## Given instruction A:
Update the G2 autofocus post by rewriting everything from "(This is different" down to "to manual focus.", changing "spectral response" to "color sensitivity".
[Source excerpt start]
Apr 16, 2003 18:37 |  #4

Welcome to the world of Canon. If you think focus is tough, wait until you try to use an accessory flash.
The best information that I have found on dealing with G2 focus was in a posting from ND from Australia. I saved it as a local document. I wish I had his name so that I could give proper credit. I found his advice to be very helpful. I was focusing on faces until I read this. My out of focus shots have been greatly reduced just by focusing on something with a vertical edge. His posting follows:


Like many people I’ve had a few problems with the G2 autofocus. After moving from an EOS SLR to the G2, I was initially getting a significant number of out of focus pictures. Having worked through the issues and learnt to work differently when using the G2, I now get reliable focusing and have very few out of focus pictures. It’s made using the G2 a lot more enjoyable. Here are a few tips for getting more consistent focusing from the G2.

1 The G2 focuses by racking the lens from infinity to 70cm and selecting the point of highest contrast. It takes a few hundred milliseconds to do this and it's best if the target is stationary during this time. The LCD display freezes while the camera is racking the lens.

If it does not find a point of high contrast after racking through the complete focus range, the orange rectangle appears and it will set the focus to 2m if at wide angle end of the zoom and 3m at the tele end.

(Note that this is quite different to the auto focusing system used in the EOS cameras. They use a phase detection method of determining the correct focus distance and can drive the lens directly to this distance.)

2 The G2 uses the horizontal readout from the image sensor for focusing. Hence it requires a vertical edge with reasonable contrast to focus on. As it uses the horizontal readout it will not focus on horizontal edges. These run parallel to the sensor and create little change in the output signal.

3 The G2 uses the luminance or green signal from the image sensor for focusing. Hence it does not focus best on purely red or blue objects. These have a relatively low contrast to the sensor.

(This is different from the autofocus sensors used in the EOS cameras whose spectral response peaks in the red part of the spectra.)

4 The focus assist light throws a beam that is offset slightly from the central focusing area. As the lens optical axis and the axis of the assist light are not parallel, the left edge of the illumination beam will fall within the central focus area. This gives a nice contrasty vertical edge that the G2 can focus on. This feature enables the camera to focus on a plain white wall in complete darkness. Though the power of the light limits the focus range to around 2 - 2.5m depending on the colour of the subject. Beyond that you need to go to manual focus.

5 The 550ex flash focus assist throws a red pattern of horizontal bars. It is optimal for the multi point wide area focusing system of the EOS3 and 1V cameras. But it's the wrong pattern and colour for the G2's system. It would be nice if it would work and give you lots of extra focusing range, but it doesn't. That's why the designers have disabled it and unfortunately we’re stuck with the built in light of the G2.
[Source excerpt end]
## Given instruction B:
Duplicate every one of the entries below, line for line, with no changes.
[Extracted records start]
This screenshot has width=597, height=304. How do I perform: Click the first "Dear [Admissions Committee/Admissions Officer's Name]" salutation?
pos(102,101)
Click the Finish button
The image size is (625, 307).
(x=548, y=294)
[Extracted records end]
## Result A:
(This is different from the autofocus sensors used in the EOS cameras whose color sensitivity peaks in the red part of the spectra.)

4 The focus assist light throws a beam that is offset slightly from the central focusing area. As the lens optical axis and the axis of the assist light are not parallel, the left edge of the illumination beam will fall within the central focus area. This gives a nice contrasty vertical edge that the G2 can focus on. This feature enables the camera to focus on a plain white wall in complete darkness. Though the power of the light limits the focus range to around 2 - 2.5m depending on the colour of the subject. Beyond that you need to go to manual focus.

## Result B:
This screenshot has width=597, height=304. How do I perform: Click the first "Dear [Admissions Committee/Admissions Officer's Name]" salutation?
pos(102,101)
Click the Finish button
The image size is (625, 307).
(x=548, y=294)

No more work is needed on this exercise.